Yes, we have fast-forwarded twelve years from Bethlehem in the twinkling of a Sunday. Mary and Joseph have brought their son to the big city for the festival of Passover, and now they’re heading home to Nazareth. In caravan as a large group of travelers, Joseph and Mary hadn’t had a sighting of Jesus for the better part of a day, but they trusted him and assumed he was farther back (or ahead) with family and friends in that caravan.

But they were wrong, and they quickly acted to right that wrong by searching for him until they found him. When they did, it was not quickly clear to them that something was very right. This was unclear to them as they saw him sitting with the older men who taught the laws and interpreted the holy writings of the Jewish people.

Child, why have you treated us like this? They ask him, as soon as they catch a private moment with him. Didn’t you know we’d be worried sick looking for you?

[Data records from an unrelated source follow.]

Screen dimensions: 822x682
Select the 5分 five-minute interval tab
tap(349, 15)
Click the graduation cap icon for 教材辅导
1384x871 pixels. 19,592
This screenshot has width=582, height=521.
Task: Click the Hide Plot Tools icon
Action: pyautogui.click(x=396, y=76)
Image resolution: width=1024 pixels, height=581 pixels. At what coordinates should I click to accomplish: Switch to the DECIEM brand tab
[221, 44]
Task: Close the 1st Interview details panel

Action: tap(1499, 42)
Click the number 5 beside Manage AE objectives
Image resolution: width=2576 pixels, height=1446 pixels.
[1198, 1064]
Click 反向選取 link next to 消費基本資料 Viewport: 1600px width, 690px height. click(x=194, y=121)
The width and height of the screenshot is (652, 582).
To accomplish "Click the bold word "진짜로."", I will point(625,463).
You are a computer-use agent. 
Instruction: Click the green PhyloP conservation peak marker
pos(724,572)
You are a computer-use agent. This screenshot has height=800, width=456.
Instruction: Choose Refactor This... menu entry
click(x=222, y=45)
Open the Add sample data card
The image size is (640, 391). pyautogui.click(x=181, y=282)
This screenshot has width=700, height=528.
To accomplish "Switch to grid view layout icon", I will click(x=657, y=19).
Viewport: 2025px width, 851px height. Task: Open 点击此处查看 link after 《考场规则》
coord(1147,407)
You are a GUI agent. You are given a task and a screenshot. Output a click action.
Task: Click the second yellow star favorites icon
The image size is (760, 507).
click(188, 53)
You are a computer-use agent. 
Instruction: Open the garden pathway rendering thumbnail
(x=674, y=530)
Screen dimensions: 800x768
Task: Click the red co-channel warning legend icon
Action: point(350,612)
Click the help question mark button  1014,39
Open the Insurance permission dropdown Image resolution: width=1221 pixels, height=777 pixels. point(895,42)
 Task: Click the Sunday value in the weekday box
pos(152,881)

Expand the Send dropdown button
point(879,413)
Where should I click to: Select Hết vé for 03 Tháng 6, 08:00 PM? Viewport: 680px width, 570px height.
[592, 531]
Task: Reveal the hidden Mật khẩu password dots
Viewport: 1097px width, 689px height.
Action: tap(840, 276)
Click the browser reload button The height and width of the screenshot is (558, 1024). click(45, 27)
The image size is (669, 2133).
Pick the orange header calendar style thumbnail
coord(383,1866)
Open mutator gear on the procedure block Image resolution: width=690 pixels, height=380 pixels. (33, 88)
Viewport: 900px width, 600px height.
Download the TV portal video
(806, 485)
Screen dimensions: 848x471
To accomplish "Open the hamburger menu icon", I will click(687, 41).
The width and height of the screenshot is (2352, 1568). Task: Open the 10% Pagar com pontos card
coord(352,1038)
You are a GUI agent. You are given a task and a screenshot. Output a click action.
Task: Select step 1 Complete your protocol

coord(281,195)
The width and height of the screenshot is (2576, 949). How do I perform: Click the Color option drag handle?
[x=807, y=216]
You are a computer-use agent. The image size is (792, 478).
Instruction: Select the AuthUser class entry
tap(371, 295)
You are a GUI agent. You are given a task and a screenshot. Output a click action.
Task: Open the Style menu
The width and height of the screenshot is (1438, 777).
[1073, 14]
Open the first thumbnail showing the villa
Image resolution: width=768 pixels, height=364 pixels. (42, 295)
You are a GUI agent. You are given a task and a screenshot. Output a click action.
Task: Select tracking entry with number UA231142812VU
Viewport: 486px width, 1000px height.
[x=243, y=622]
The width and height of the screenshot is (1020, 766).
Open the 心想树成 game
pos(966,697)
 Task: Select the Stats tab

Mother, father, why would you worry, and where else would you look but here in my Father’s house? His voice is guiding me, I can hear him. I am in his hands, as always—I feel them on my shoulders.

Now, the joke is on me. I chose this Gospel for today among three that are provided in our new common lectionary of readings. The other two are about the three kings, and when I saw the option of this Gospel I thought, “This would be new and fresh, hearing this story on the Sunday nearest the Epiphany,” as if magi, camel, and star were feeling dated, shopworn, and stale. I wasn’t expecting to talk about the arrival of the kings.

So instead we have the arrival of Jesus where he belongs, in the Temple where he will have a lifelong argument with the powers of religion that will not see or speak truth.

We are not told what questions Jesus and his elders were debating, this day in the Temple when his parents find him, but it’s not far-fetched to imagine that those distinguished teachers were defending the dignity of the Temple, while Jesus was defending the dignity of human nature made in the likeness of God. That those teachers were describing the superiority of properly educated, correctly believing, and righteously behaving religious people… while Jesus was describing the mission of God in lovingkindness restoring all people to unity with himself.

Joseph and Mary were familiar enough with formal education to sense what was wrong, seeing their son seated not at the feet of his elders, but among the teachers. Three days had passed in anguish for Mary and Joseph, choking back panic as they couldn’t find him. Those same three days had fired the mind and heart of the teenager from Nazareth who couldn’t get enough of this encounter, listening, questioning, answering, inching his way in from the edges and up from the floor and onto the benches of open debate, fingering timeless issues of law and justice, mercy and faithfulness, showing in those three days how he knew those matters more intimately than venerable worthies three, four, five times his age.

We’re left with the impression that his parents could not explain the intensely clear vision of their son. But in a world where the apple does not fall far from the tree, it could be that Mary and Joseph could not explain, either, the refusal of religious teachers to see and speak truth. Instinctively they must have felt danger mounting, relieved (for now) by they return to Nazareth and a semblance of normalcy, giving them time to treasure and puzzle-over these things, especially their son’s intuitive grasp (as if God had his ear) and their child’s courage (as if he had, on each shoulder, the guiding touch of a father’s or a mother’s hand).

Questions for the new year:

What coaching, what guidance, will you welcome?

Will you listen for the whisperings of God, or have you ruled them out?

Will you move with or against the pressures of wisdom and love?